TASK INSTRUCTIONS
What lines in the entries hold the string "wird"? List them.

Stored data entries
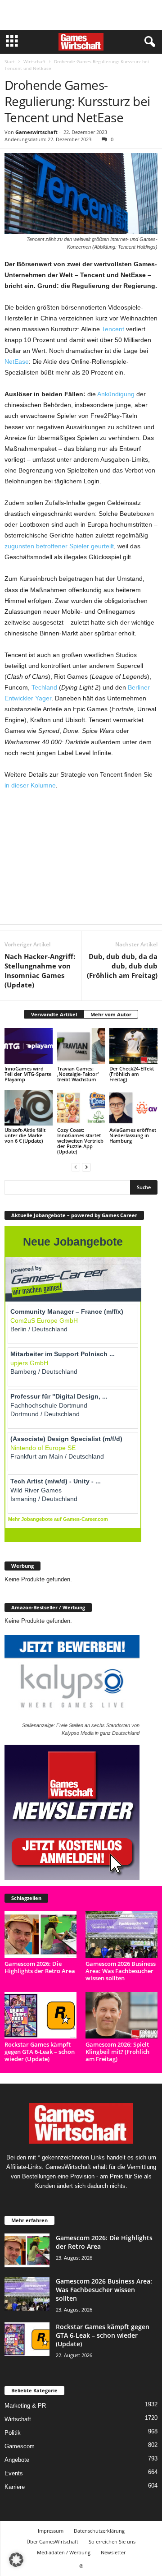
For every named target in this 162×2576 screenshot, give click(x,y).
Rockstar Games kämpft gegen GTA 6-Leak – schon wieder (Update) (39, 2051)
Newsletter (113, 2552)
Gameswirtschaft (36, 132)
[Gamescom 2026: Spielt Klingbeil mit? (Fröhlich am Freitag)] (122, 2015)
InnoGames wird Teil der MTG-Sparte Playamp (27, 1074)
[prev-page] (75, 1167)
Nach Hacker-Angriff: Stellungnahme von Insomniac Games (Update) (39, 970)
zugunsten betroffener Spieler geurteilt (59, 546)
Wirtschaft (34, 61)
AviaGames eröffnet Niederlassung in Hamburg (132, 1135)
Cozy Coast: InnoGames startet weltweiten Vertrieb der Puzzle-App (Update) (80, 1140)
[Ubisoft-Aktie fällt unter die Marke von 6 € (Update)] (28, 1108)
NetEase (16, 361)
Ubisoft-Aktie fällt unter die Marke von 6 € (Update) (24, 1135)
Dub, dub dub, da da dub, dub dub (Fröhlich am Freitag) (122, 966)
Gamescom (19, 2446)
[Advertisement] (81, 15)
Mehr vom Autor (110, 1014)
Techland (44, 687)
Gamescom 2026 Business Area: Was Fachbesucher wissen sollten (121, 1971)
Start (9, 61)
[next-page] (86, 1167)
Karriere (14, 2486)
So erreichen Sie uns (112, 2541)
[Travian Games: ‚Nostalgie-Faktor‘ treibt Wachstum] (81, 1046)
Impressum (50, 2530)
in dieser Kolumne (30, 785)
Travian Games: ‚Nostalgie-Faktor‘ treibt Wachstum (78, 1074)
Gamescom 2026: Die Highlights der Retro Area (39, 1967)
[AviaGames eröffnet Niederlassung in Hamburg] (133, 1108)
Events (13, 2473)
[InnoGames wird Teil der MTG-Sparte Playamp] (28, 1046)
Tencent (113, 329)
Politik (12, 2432)
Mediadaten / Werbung (63, 2552)
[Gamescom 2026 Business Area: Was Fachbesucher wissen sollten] (122, 1934)
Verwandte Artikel (54, 1014)
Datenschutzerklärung (99, 2530)
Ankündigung (116, 394)
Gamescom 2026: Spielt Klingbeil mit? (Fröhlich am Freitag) (117, 2051)
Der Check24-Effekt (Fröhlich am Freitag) (131, 1074)
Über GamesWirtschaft (52, 2541)
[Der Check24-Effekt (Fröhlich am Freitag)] (133, 1046)
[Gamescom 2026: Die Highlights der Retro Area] (40, 1934)
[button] (16, 2560)
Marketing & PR (25, 2405)
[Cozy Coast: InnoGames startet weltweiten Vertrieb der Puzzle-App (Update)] (81, 1108)
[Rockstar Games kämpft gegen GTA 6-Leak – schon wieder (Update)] (40, 2015)
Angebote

RESULT BELOW
InnoGames wird Teil der MTG-Sparte Playamp (27, 1074)
[InnoGames wird Teil der MTG-Sparte Playamp] (28, 1046)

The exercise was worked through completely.